# This country doesn't help does it?



## Leemack (Mar 6, 2009)

Just had a call from a local government scheme that lend money to young businesses.

I applied for it when I first started my second business and didn't have access to much actual cash but we jiggled around a bit and managed to sort the funding for the business (£30,000 so far)
Anyway the blose asked me about the business plan etc and I told him what I needed the money for (Not needing it i played along as if i did)

I told him that there was no trading history yet as it was a new company but I was looking at an order next week for £70,000 - I just needed the money to buy the stock to fulfil the order which is in writing etc.

He told me that they wouldn't lend the money so i should look at re mortgaging.
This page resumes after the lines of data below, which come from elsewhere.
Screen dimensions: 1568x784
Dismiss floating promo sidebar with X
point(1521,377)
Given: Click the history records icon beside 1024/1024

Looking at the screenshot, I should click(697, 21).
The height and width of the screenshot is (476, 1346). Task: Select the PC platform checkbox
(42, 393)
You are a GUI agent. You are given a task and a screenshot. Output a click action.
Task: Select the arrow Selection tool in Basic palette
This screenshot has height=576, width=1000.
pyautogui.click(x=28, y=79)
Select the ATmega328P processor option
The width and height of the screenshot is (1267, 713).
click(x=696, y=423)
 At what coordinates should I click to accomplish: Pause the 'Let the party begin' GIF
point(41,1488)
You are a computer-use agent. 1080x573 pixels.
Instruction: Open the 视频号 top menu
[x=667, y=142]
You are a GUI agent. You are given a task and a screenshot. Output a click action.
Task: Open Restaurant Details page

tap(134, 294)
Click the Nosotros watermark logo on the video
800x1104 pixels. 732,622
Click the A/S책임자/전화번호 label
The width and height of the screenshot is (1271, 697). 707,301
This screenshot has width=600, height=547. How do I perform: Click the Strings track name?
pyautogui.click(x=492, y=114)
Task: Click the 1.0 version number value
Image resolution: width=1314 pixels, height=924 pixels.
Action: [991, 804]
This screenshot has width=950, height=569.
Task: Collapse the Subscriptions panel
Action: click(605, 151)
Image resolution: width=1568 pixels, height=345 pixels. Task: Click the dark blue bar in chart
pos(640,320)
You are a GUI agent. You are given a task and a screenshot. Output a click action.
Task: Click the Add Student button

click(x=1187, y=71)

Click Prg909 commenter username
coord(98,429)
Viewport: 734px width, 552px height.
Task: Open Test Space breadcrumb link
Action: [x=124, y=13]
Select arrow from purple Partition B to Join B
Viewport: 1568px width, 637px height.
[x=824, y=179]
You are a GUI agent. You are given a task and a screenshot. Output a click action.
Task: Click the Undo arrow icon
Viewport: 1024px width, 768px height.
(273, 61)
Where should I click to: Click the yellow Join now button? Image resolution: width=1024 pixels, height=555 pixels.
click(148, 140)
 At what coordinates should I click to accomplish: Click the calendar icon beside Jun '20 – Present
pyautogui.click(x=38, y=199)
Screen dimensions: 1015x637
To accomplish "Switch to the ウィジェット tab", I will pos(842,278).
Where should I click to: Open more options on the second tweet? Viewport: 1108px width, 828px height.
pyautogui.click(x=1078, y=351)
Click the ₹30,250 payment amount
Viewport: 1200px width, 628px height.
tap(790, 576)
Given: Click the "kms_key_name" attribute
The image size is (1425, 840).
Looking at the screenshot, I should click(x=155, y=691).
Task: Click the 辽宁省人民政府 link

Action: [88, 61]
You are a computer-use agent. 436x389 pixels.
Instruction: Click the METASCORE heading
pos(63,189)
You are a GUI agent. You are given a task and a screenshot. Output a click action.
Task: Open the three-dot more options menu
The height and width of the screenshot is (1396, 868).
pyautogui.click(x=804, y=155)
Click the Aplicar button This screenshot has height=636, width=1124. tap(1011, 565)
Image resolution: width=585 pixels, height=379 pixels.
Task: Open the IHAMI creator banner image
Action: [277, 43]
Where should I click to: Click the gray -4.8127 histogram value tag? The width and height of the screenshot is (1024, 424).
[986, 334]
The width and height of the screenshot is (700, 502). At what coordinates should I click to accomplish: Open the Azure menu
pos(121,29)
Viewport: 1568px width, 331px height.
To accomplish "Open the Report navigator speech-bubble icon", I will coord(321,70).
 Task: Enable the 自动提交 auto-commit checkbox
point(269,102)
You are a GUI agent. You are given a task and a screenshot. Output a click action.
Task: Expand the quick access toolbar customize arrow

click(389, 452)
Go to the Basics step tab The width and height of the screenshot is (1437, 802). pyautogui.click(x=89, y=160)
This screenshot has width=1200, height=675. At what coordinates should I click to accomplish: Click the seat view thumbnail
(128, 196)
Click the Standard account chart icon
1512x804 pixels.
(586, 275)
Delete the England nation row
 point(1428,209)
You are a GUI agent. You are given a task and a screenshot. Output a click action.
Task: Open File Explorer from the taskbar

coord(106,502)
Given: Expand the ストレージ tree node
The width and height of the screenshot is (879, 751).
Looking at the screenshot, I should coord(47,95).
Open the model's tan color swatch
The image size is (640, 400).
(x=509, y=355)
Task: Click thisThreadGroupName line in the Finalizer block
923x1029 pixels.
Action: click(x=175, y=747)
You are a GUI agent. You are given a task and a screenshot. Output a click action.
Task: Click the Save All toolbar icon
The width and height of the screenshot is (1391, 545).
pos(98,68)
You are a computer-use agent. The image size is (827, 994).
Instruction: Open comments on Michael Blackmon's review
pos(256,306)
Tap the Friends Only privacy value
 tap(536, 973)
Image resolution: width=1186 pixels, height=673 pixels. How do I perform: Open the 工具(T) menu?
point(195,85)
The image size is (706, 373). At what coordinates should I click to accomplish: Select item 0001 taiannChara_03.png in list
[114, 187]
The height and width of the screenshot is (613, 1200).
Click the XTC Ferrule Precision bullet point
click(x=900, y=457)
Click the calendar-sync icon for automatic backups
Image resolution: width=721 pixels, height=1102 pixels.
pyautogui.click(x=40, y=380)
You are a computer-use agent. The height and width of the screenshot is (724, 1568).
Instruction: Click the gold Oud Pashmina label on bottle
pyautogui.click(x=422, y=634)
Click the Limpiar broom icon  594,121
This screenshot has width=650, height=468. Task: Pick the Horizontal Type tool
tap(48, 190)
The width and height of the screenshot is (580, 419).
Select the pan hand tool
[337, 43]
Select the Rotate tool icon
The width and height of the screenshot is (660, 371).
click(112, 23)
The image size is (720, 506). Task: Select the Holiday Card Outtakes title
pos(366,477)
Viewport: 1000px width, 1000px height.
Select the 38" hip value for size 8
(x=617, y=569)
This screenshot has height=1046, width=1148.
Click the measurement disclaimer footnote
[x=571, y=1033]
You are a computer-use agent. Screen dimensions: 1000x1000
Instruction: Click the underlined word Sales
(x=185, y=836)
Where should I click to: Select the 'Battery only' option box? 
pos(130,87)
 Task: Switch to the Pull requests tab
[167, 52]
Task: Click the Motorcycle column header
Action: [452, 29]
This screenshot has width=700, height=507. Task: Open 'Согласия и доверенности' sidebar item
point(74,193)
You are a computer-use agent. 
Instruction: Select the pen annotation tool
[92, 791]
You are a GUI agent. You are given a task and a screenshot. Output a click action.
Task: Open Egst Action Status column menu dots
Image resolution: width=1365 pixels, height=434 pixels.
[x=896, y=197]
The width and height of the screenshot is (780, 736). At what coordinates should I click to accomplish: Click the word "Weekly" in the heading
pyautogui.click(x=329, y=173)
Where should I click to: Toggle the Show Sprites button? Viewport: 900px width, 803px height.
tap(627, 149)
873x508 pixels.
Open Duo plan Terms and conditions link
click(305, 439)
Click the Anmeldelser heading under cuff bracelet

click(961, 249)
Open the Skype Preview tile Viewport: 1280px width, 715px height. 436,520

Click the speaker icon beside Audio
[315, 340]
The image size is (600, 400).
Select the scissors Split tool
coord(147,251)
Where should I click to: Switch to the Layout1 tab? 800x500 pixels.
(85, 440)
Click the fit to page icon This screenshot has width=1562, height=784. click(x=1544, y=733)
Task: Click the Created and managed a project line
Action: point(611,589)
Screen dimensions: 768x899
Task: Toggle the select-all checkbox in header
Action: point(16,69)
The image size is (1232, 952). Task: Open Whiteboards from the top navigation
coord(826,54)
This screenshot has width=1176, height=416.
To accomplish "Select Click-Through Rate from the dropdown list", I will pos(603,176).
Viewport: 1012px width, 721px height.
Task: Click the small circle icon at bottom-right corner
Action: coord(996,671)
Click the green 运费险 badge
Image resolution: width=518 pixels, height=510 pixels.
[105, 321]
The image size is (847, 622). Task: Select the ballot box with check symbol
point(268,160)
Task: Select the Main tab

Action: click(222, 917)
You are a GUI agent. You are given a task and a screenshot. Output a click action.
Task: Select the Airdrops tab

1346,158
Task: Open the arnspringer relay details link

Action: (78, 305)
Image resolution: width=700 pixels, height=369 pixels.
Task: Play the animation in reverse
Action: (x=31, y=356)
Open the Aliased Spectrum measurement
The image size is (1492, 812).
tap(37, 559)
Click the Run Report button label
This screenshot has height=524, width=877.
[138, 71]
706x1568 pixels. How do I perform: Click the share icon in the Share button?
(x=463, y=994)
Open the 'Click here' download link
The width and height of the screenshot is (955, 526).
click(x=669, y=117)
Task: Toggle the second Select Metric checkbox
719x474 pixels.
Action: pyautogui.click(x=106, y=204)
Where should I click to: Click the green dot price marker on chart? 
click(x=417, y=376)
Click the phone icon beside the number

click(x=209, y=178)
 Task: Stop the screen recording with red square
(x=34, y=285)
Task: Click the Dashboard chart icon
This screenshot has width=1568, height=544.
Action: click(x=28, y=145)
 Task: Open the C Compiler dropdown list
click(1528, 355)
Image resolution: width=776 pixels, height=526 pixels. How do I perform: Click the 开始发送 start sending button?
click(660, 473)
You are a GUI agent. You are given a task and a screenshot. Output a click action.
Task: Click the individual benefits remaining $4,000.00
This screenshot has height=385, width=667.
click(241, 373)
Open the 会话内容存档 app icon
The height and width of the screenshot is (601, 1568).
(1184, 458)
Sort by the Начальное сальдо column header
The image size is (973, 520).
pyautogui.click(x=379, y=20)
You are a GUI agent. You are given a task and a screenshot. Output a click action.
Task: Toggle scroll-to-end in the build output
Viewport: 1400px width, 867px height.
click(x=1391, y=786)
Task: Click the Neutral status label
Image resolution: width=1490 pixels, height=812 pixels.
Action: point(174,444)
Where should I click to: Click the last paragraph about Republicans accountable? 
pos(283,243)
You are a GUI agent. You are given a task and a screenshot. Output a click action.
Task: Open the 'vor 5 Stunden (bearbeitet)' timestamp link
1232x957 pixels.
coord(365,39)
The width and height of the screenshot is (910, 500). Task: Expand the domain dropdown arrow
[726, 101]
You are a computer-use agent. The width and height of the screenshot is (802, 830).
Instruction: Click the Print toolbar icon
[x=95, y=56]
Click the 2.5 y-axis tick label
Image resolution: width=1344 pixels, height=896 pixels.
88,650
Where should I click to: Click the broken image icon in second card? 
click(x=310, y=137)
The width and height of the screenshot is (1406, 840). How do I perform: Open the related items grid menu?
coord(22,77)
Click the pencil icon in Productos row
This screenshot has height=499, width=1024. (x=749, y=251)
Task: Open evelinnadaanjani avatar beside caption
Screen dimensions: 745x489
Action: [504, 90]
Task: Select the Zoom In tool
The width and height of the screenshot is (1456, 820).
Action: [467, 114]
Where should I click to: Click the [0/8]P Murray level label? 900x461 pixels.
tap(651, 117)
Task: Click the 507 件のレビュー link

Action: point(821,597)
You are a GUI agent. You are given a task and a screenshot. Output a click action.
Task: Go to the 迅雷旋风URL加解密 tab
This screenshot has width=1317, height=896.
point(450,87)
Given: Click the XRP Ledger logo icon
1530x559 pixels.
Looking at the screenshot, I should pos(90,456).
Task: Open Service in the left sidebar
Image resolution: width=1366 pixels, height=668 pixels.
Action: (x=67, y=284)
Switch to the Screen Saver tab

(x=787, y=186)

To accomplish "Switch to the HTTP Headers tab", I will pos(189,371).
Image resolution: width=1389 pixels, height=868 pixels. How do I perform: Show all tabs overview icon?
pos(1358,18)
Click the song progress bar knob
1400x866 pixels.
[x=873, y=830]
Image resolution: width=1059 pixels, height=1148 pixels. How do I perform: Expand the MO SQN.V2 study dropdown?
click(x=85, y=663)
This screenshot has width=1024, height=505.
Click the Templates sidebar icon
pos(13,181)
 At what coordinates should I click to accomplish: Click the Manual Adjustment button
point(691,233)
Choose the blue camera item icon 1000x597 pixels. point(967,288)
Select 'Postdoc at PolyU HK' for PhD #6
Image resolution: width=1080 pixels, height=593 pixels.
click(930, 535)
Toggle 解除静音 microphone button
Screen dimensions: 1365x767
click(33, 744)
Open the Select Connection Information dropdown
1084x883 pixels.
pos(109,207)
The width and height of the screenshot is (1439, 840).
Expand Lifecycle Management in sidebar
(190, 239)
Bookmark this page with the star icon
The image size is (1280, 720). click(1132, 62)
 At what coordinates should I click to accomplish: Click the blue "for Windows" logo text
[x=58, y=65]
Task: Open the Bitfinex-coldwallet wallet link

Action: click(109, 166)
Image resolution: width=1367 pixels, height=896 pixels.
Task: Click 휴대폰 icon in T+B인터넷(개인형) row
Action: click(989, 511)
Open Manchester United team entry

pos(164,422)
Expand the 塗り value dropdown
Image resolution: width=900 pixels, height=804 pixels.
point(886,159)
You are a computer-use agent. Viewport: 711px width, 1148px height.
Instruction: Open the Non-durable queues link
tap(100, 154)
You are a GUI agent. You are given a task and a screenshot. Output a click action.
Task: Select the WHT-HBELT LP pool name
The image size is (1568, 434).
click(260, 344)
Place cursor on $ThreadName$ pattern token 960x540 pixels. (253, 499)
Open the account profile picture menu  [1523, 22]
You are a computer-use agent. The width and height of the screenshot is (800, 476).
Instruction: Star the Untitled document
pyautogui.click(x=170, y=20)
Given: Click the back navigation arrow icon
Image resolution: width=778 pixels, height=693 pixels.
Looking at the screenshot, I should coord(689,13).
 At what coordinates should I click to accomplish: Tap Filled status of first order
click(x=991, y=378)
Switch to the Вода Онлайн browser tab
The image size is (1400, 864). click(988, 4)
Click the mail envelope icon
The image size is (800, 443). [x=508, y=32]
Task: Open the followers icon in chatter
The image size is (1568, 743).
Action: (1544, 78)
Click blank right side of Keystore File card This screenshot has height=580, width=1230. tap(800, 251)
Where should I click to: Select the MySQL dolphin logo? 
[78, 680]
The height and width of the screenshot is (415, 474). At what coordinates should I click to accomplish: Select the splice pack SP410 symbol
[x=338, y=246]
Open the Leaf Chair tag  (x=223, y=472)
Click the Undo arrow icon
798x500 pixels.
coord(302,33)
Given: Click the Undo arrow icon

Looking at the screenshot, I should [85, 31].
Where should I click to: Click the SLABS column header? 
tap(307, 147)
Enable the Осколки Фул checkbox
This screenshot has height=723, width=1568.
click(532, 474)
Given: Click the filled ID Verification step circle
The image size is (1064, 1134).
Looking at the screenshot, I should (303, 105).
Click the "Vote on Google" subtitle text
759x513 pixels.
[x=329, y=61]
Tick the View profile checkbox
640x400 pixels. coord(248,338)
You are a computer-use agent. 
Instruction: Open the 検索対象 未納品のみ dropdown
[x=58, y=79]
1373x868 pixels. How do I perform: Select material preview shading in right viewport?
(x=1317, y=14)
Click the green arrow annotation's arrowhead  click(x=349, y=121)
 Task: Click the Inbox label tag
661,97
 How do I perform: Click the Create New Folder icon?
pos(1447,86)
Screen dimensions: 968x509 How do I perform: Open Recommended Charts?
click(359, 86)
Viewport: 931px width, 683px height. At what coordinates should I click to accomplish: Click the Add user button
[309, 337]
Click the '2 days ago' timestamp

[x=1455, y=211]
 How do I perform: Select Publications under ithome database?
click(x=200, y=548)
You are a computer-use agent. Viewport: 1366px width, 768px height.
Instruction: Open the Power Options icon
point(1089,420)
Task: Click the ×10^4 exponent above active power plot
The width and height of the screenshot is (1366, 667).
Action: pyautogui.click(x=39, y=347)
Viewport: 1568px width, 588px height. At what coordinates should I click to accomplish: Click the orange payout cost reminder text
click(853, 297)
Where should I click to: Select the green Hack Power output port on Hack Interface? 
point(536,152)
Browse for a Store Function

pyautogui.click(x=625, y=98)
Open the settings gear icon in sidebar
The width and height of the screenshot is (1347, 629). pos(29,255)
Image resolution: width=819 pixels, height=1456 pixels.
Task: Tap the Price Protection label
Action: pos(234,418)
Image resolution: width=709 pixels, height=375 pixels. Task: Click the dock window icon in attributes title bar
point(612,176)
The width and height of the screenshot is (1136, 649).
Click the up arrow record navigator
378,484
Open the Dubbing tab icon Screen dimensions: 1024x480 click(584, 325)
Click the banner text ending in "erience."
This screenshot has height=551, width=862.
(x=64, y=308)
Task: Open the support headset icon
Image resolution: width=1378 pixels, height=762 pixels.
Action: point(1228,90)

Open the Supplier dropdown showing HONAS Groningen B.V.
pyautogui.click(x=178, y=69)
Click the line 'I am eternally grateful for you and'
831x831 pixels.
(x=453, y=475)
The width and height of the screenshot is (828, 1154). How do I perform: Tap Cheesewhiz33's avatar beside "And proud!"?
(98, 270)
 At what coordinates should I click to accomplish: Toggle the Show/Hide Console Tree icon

I asked him why the gov't were banging on about helping small businesses etc and he said that he would talk to me when we had been paid for the first order and would we consider giving up 25% of the business for £30,000 investment :lol:

I told him erm, no thanks - I would do it all with my business partner and thanks for nothing.


----------



## bigmc (Mar 22, 2010)

I take it you can cover the order then? If not banks will loan you money based on a purchase order.


----------



## dubber (Oct 2, 2011)

Good ain't they, you have my small donation awaiting


----------



## Gruffs (Dec 10, 2007)

Start a business, take the £30K, fold the business.

"Sorry, it's all gone".

Job's a good'un.


----------



## Leemack (Mar 6, 2009)

:thumb:

I only went through it with him to confirm what I thought he would say.

The bank will give us the money to satisfy the order and they get paid back within 4 weeks. I just wanted to hear how the govt are dealing with new business with all their claims that small businesses are their focus on getting the country back etc


----------



## dubber (Oct 2, 2011)

Which does confirm they are indeed a shower of ******s! :devil:


----------



## Leemack (Mar 6, 2009)

I could have guessed what he would say before i clicked to answer.


----------



## svended (Oct 7, 2011)

I started up a private ambulance company several years ago. Based on many years working in that field I approached a bank for a business loan to get the vehicle and items to stock the vehicle with a small surplus to cover eventualities. Several banks were approached and shown contracts with English Heritage to cover large events, Motorcross, grass tracking, and a couple of others. None were interested. Instead we went for a private loan for £11,000, picked up the ambulance the next week and paid off the loan after two months. This was before the recession, thank you so much mr government.


----------



## Leemack (Mar 6, 2009)

^^

:wall:


----------



## Beau Technique (Jun 21, 2010)

Bit dragons den that Lee. Small newly started business. Gain collateral for the government to own 25%. Quick business like minded ploy to earn the country ( we all know it wont come into the commodity rather line the already riches pockets)


----------



## maestegman (Mar 3, 2011)

This sort of thing really annoys me.

I have the utmost respect for entrepreneurs and small businesses. It's unbelieveably short-sighted of a government (local or national) not to do everything in its power to assist and then, crucially, support start-ups, especially when they lead to job creation.


----------